> **What you need to do**: Leave out the pictures and print precisely the lines from the line with "The image size is (750, 400)." to the final line of the entries, both ends included.

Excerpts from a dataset
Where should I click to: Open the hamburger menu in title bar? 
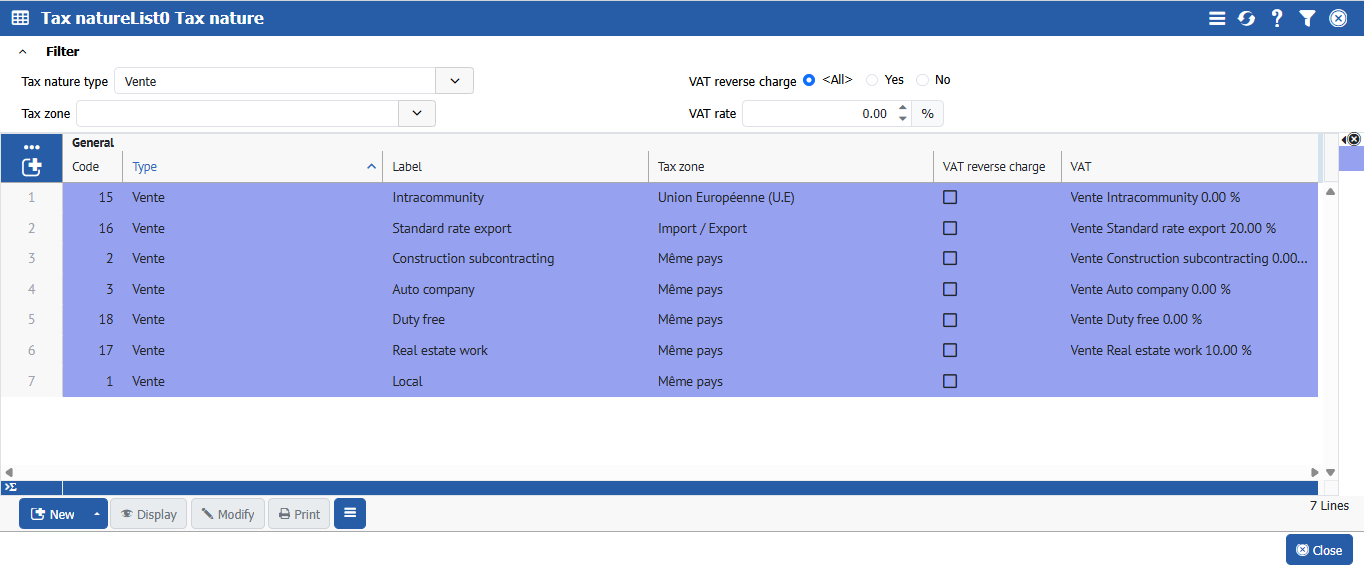[x=1217, y=18]
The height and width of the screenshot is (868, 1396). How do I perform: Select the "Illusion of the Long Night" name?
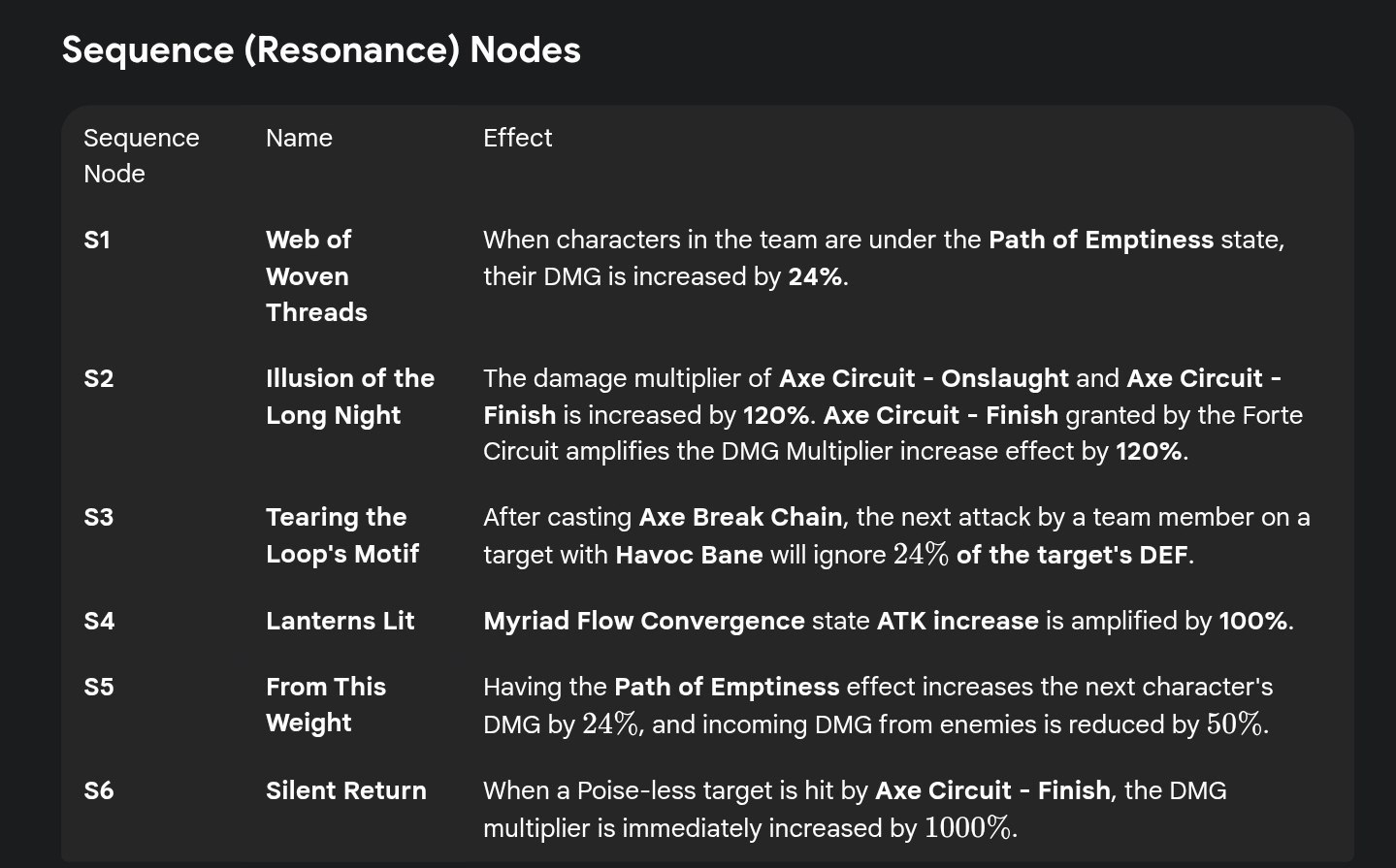349,396
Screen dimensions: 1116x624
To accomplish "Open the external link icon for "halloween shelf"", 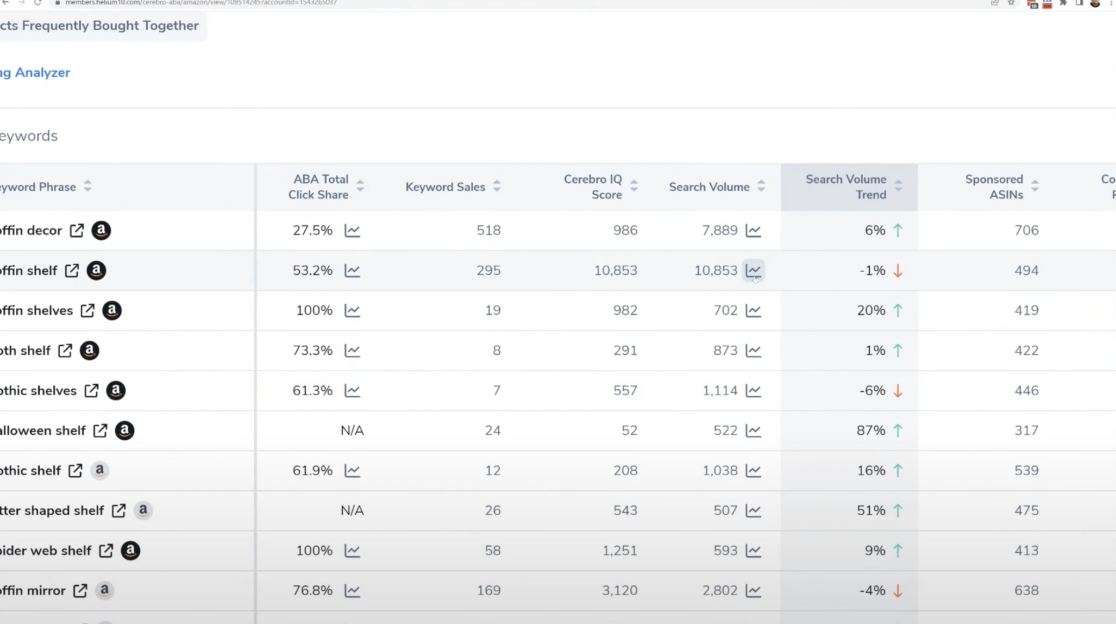I will point(100,430).
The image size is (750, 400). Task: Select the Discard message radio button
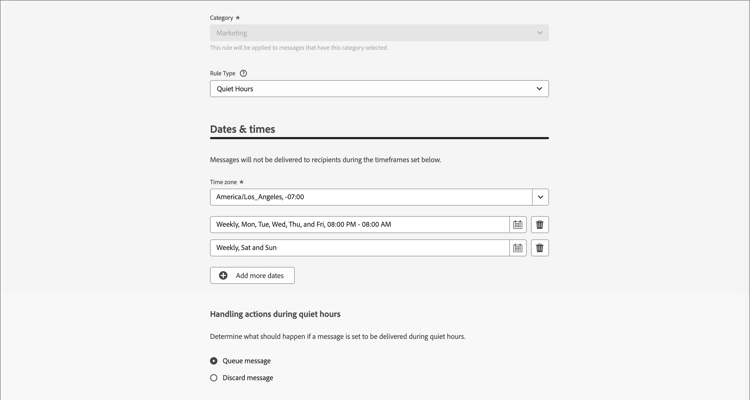[214, 378]
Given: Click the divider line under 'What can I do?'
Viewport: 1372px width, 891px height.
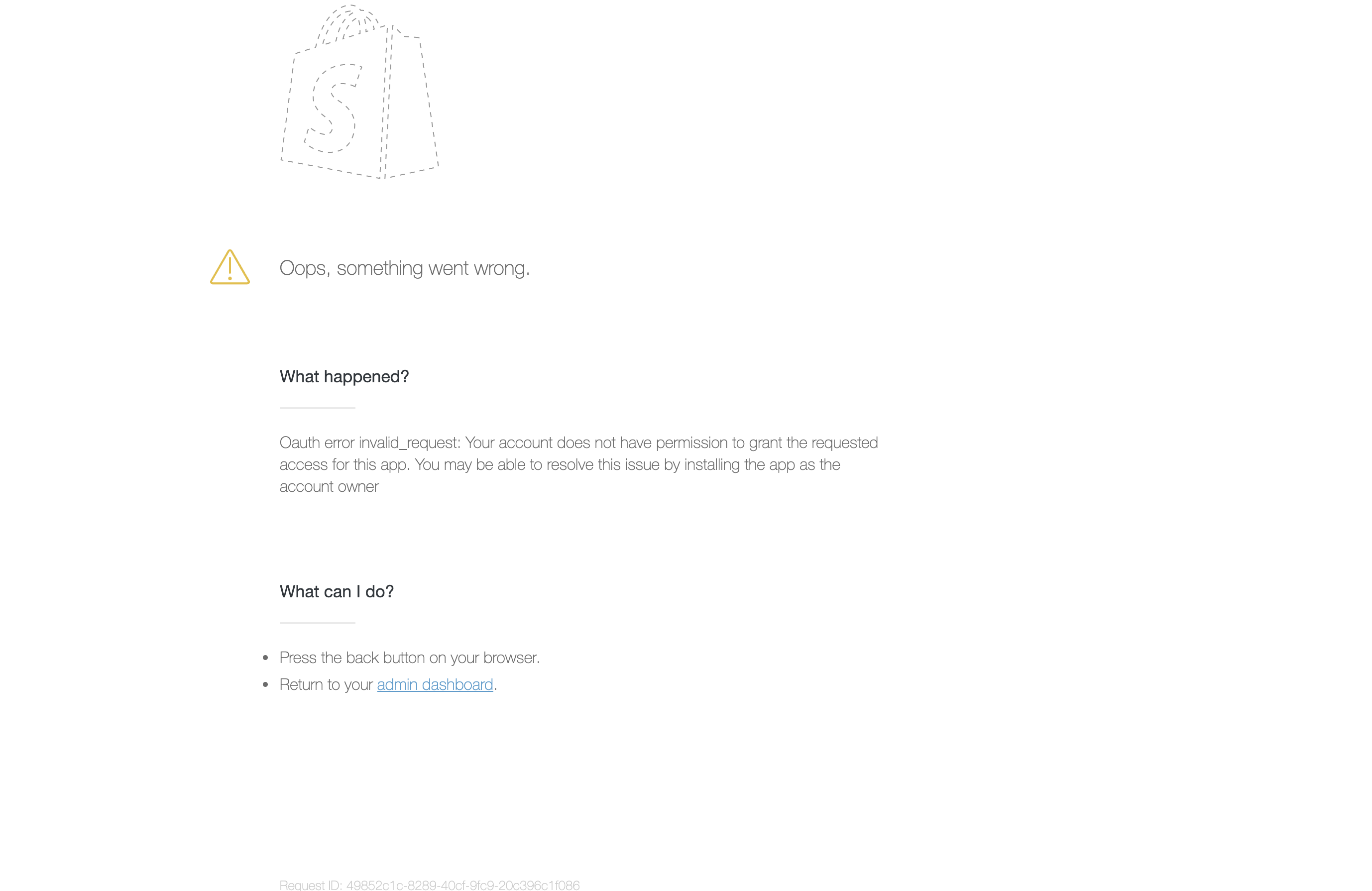Looking at the screenshot, I should 318,623.
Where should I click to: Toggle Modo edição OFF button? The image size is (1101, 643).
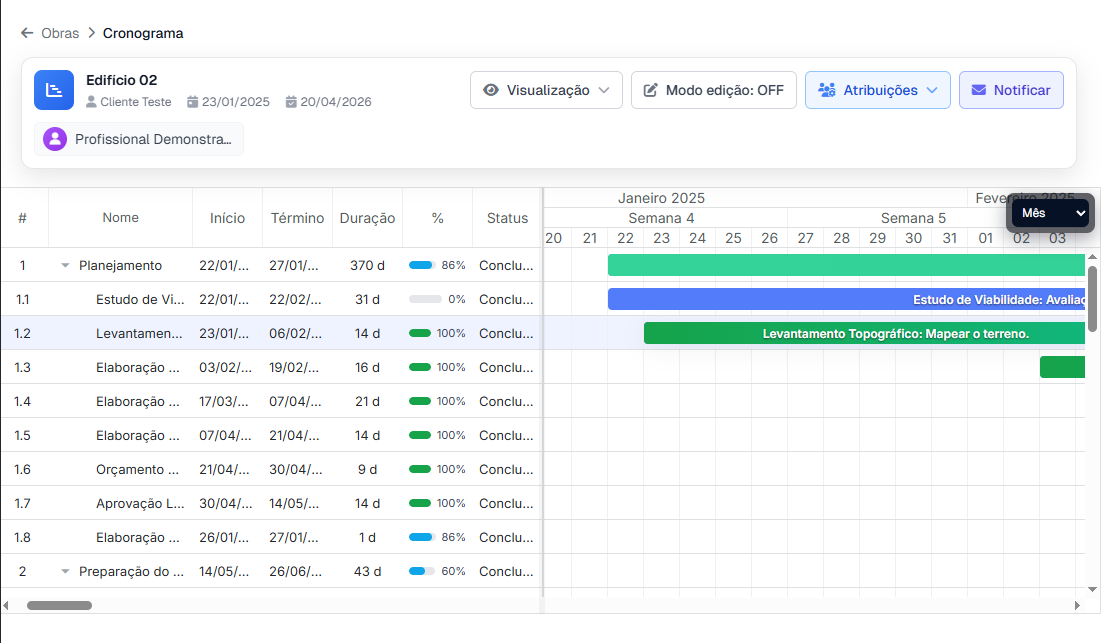pyautogui.click(x=713, y=90)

> **Output for this exercise**:
The image size is (750, 400). Task: Select the Discard message radio button
[214, 378]
Given: Click the divider line under 'What can I do?'
Viewport: 1372px width, 891px height.
Looking at the screenshot, I should 318,623.
Where should I click to: Toggle Modo edição OFF button? The image size is (1101, 643).
pyautogui.click(x=713, y=90)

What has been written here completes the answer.